§ SOURCE DOCUMENT

- DVD cover
- Directed by: Olle Hellbom
- Written by: Astrid Lindgren (novel) Olle Hellbom (screenplay)
- Produced by: Olle Nordemar
- Starring: Inger Nilsson Maria Persson Pär Sundberg
- Edited by: Jan Persson
- Music by: Georg Riedel Jan Johansson
- Production companies: Nord Art AB Beta Film Iduna Film Produktiongesellschaft
- Distributed by: Svensk Filmindustri (Sweden); Jugendfilm (West Germany);
- Release date: 24 January 1970 (Sweden);
- Running time: 86 minutes
- Countries: Sweden West Germany
- Language: Swedish

= Pippi in the South Seas (film) =

Pippi in the South Seas (original Swedish title: Pippi Långstrump på de sju haven) is a 1970 Swedish/West German film, loosely based on the eponymous children's book by Astrid Lindgren and sequel of the 1969 TV series Pippi Longstocking. The movie was followed by Pippi on the Run, released later in the same year. It was released in the US in 1974.

==Synopsis==
The Settergens leave their children Annika and Tommy at Pippi's house for three weeks. During a trip to the lake, the children find a message in a bottle from Pippi's father, Captain Longstocking, who is calling for help because he is trapped by the pirate Blut-Svente and his crew in a tower on the island of Port Piluse. Pippi and her friends decide to set off using a "Myskodil" invented by the main character, a bed transformed into a hot air balloon. However, the Myskodil runs out of air along the way, so the bed remains on top of a mountain while the balloon floats away. The children continue on foot to a rubbish dump. There, with some crates, a propeller and an old bicycle, they build a strange pedal plane that is steered with a rudder, with which they head towards Port Piluse. During the journey the wreck breaks and risks falling into an erupting volcano, but it crashes onto an uninhabited island where the kids camp for a day.

The next morning a ship passes by the island. Pippi decides to spy on the crew and discovers that they want to steal her father's treasure. With an excuse she manages to get the pirates off the ship and takes command, making her friends get on board as well. They finally reach Port Piluse, where the Blut-Svente pirates are holding Captain Longstocking prisoner, trying to make him reveal where his treasure is. He always refuses to talk, saying that his daughter Pippi will come and save him. The pirates, however, do not believe him, thinking that a little girl cannot be strong enough to defeat them.

§ EXERCISE DIRECTIONS
Reproduce the Pippi in the South Seas film page word for word from "- Produced by: Olle" to "US in 1974.". The entries have nothing to do with this.

§ DATASET EXCERPTS
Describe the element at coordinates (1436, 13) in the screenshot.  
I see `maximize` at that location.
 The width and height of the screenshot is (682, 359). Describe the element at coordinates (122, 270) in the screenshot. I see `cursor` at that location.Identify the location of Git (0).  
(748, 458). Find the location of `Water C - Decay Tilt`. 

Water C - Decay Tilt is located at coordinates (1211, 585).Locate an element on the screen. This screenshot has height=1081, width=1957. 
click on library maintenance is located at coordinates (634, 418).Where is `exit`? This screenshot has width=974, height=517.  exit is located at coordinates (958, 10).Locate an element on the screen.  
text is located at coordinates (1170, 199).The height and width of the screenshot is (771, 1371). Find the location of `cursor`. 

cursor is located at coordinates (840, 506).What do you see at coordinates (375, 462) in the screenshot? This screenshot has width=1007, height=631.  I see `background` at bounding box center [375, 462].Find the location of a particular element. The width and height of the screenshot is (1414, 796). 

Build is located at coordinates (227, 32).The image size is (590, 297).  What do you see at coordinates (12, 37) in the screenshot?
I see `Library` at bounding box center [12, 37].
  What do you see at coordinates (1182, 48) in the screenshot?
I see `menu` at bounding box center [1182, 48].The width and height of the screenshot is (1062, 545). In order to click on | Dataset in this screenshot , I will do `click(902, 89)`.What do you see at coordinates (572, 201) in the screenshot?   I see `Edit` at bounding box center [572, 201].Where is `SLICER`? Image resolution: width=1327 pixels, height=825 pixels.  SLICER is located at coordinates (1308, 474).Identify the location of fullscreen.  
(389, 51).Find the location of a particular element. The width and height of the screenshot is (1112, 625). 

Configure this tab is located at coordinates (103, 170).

§ PROBLEM SOLUTION
- Produced by: Olle Nordemar
- Starring: Inger Nilsson Maria Persson Pär Sundberg
- Edited by: Jan Persson
- Music by: Georg Riedel Jan Johansson
- Production companies: Nord Art AB Beta Film Iduna Film Produktiongesellschaft
- Distributed by: Svensk Filmindustri (Sweden); Jugendfilm (West Germany);
- Release date: 24 January 1970 (Sweden);
- Running time: 86 minutes
- Countries: Sweden West Germany
- Language: Swedish

= Pippi in the South Seas (film) =

Pippi in the South Seas (original Swedish title: Pippi Långstrump på de sju haven) is a 1970 Swedish/West German film, loosely based on the eponymous children's book by Astrid Lindgren and sequel of the 1969 TV series Pippi Longstocking. The movie was followed by Pippi on the Run, released later in the same year. It was released in the US in 1974.